Summary The paper introduces the results of the first CO2 fracturing campaign conducted in the Williston Basin. From 2015 to 2019, 11 horizontal multistage wells were safely stimulated using a CO2-hybrid design to improve production and store CO2 underground. The fracturing design consisted of the injection of a supercritical CO2 prepad (with a target injected volume of 5,000 tons per well) followed by a traditional slickwater or hybrid proppant slurry. The CO2 was captured from point-source plants that would have released the CO2 to the atmosphere otherwise.
The performance of the CO2 fracturing design is compared to the performance of nearby hybrid and slickwater designs. The paper provides a range of potential production uplift for both 12-month production and estimated ultimate recovery (EUR). The paper also provides the range of CO2 concentrations produced back to the surface and an estimate of CO2 storage potential based on extensive compositional monitoring.

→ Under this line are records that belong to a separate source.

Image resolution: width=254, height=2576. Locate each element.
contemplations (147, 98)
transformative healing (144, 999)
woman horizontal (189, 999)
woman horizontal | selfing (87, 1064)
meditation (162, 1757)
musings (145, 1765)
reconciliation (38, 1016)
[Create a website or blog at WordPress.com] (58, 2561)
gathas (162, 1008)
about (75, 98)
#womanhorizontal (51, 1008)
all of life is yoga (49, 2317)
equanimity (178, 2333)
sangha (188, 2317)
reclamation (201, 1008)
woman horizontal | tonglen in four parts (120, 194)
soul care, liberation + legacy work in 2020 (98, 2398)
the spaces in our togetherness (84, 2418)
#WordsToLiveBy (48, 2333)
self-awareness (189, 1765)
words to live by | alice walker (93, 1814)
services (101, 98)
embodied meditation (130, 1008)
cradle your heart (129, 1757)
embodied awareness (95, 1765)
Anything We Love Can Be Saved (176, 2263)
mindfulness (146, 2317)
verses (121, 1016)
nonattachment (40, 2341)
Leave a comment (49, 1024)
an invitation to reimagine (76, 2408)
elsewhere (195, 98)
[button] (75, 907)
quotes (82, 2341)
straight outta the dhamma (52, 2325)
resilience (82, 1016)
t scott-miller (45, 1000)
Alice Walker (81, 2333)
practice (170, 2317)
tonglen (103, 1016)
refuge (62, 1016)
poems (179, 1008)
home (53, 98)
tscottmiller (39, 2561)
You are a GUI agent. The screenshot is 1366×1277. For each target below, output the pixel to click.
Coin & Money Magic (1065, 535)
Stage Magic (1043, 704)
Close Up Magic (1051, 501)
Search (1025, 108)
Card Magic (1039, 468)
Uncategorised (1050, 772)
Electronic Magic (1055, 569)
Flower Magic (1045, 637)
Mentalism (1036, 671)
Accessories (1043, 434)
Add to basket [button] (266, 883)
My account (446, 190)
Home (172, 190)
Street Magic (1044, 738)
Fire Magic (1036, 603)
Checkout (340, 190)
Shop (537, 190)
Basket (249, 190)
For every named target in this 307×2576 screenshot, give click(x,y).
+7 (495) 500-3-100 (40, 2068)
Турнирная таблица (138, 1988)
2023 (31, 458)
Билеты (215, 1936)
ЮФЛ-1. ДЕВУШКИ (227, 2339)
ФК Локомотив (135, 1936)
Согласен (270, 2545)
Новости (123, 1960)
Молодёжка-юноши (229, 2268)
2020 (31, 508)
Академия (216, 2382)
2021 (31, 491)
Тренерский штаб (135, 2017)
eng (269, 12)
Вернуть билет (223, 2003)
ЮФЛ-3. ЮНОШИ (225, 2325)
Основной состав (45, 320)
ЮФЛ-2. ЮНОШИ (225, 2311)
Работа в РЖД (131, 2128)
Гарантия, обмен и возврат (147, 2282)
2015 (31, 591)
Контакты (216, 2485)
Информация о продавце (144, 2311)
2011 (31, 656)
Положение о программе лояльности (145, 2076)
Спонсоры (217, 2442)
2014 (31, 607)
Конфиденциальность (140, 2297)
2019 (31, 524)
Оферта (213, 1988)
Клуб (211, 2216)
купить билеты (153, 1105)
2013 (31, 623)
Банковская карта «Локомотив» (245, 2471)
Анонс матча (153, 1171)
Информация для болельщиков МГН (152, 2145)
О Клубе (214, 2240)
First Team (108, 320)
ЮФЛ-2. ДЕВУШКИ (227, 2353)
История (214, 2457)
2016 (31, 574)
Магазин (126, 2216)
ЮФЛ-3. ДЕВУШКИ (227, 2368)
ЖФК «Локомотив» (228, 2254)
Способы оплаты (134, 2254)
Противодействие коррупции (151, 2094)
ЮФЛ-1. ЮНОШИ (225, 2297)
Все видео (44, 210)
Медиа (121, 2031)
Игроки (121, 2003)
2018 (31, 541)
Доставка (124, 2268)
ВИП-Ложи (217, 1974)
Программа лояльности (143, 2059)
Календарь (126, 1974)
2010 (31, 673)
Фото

The paper shares practical guidelines and recommendations to facilitate the understanding and logistics of CO2 operations during injection and production. The field study highlights critical considerations related to fracturing design, logistics, operational handling of CO2, reservoir uplift, and permanent CO2 storage potential. The analysis provides new insight to the storage potential for CO2 fracturing, enhanced oil recovery, and carbon capture and storage (CCS) applications in the Williston Basin, and by extension to other ultratight formations.